Seit zehn Jahren inszeniert die Bayern Tourismus Marketing Gesellschaft das Bild des Freistaats in der Welt. Neulich erst hatte Geschäftsführerin Sybille Wiedenmann, 43, versucht, ein Motiv zum Frankenwein auf dem Titel einer Feinschmecker-Zeitschrift zu platzieren. Aber die Chefs wollten Frauen im Dirndl zeigen, die Bierkrüge in den Händen hielten. Das ist ihr Bayern.

Nur die Bierkrüge fehlen - Werbung für Urlaub in Bayern aus den fünfziger Jahren. (Foto: Foto: Tourismusverband Ostbayern)

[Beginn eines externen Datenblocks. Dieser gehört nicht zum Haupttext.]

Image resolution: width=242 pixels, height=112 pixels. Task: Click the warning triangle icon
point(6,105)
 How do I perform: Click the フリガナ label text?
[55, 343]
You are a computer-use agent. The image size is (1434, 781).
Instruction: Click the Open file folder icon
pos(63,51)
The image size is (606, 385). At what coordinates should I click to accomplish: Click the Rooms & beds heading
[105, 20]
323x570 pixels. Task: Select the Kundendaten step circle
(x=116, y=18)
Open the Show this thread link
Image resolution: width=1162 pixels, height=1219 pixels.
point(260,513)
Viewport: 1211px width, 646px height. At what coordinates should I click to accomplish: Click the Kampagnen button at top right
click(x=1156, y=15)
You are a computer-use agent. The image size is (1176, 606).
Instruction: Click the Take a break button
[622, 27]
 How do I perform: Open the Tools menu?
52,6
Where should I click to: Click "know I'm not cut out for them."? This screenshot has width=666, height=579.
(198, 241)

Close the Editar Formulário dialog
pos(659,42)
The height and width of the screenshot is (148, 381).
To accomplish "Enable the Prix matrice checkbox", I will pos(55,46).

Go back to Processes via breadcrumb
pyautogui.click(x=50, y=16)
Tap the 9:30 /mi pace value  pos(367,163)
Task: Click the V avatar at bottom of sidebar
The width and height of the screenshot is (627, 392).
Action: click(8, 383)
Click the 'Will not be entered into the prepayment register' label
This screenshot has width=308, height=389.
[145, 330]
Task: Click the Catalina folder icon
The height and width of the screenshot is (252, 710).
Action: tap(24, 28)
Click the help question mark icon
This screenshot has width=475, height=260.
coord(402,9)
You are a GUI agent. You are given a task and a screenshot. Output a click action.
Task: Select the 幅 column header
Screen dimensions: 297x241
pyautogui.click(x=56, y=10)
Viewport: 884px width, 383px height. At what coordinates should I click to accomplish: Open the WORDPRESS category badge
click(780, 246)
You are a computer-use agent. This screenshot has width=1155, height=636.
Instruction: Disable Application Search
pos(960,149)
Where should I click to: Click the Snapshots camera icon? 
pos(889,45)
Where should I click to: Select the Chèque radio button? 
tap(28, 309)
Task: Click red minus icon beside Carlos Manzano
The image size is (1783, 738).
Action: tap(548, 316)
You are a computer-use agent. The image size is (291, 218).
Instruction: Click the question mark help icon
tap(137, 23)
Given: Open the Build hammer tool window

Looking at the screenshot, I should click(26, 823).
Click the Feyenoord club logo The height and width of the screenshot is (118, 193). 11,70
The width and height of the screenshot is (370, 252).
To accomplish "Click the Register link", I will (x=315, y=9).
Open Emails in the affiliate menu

Die SZ sprach mit Wiedenmann über unverrückbare Ansichten, die Folgen der CSU-Krise für das Bayernbild und Befindlichkeiten in einer einst verwöhnten Branche.

SZ: Schöne Frauen im Dirndl, Maßkrüge, Berge und Kühe - wenn Sie Bayern inszenieren, lassen sie ja überhaupt kein Klischee aus.

Sybille Wiedenmann: Natürlich könnte das Bayernbild moderner sein, pfiffiger. Aber dann würden nicht unbedingt mehr Gäste kommen. Es geht nicht darum, Bayern neu zu erfinden. Das moderne, das professionelle Bayern-Bild, das vom kühlen Hightech-Land, das brauchen wir im Tourismusmarketing nicht. Die Gäste haben eine Sehnsucht nach Heimat. Wir vermitteln hier ein Heile-Welt-Bild.

SZ: Welche Vorstellung hat der Urlaubsgast von Bayern?

Wiedenmann: Das ist sehr unterschiedlich. Jeder hat eine Idee zu Bayern. Der eine sieht Berge und Kühe, der andere das Oktoberfest, und wieder andere denken an den FC Bayern oder Frankenwein. Mehr als die Hälfte der Urlauber kommen, um die Natur zu genießen. Alle sollen möglichst das Beste von Bayern bekommen, also werben wir nicht nur mit unseren Bergen, Seen und Wäldern - schöne Landschaften haben unsere Wettbewerber auch -, sondern setzen auf die bayerische Lebensart.

SZ: Das Bild des stolzen Bayerns hat aber mittlerweile Risse bekommen. Die Bauern sind alles andere als glücklich, viele geben ihre Höfe auf, weil sie davon nicht leben können. Dann das Landesbank-Debakel und die tiefe Krise der CSU. Taugt das alte Bayern-Bild überhaupt noch?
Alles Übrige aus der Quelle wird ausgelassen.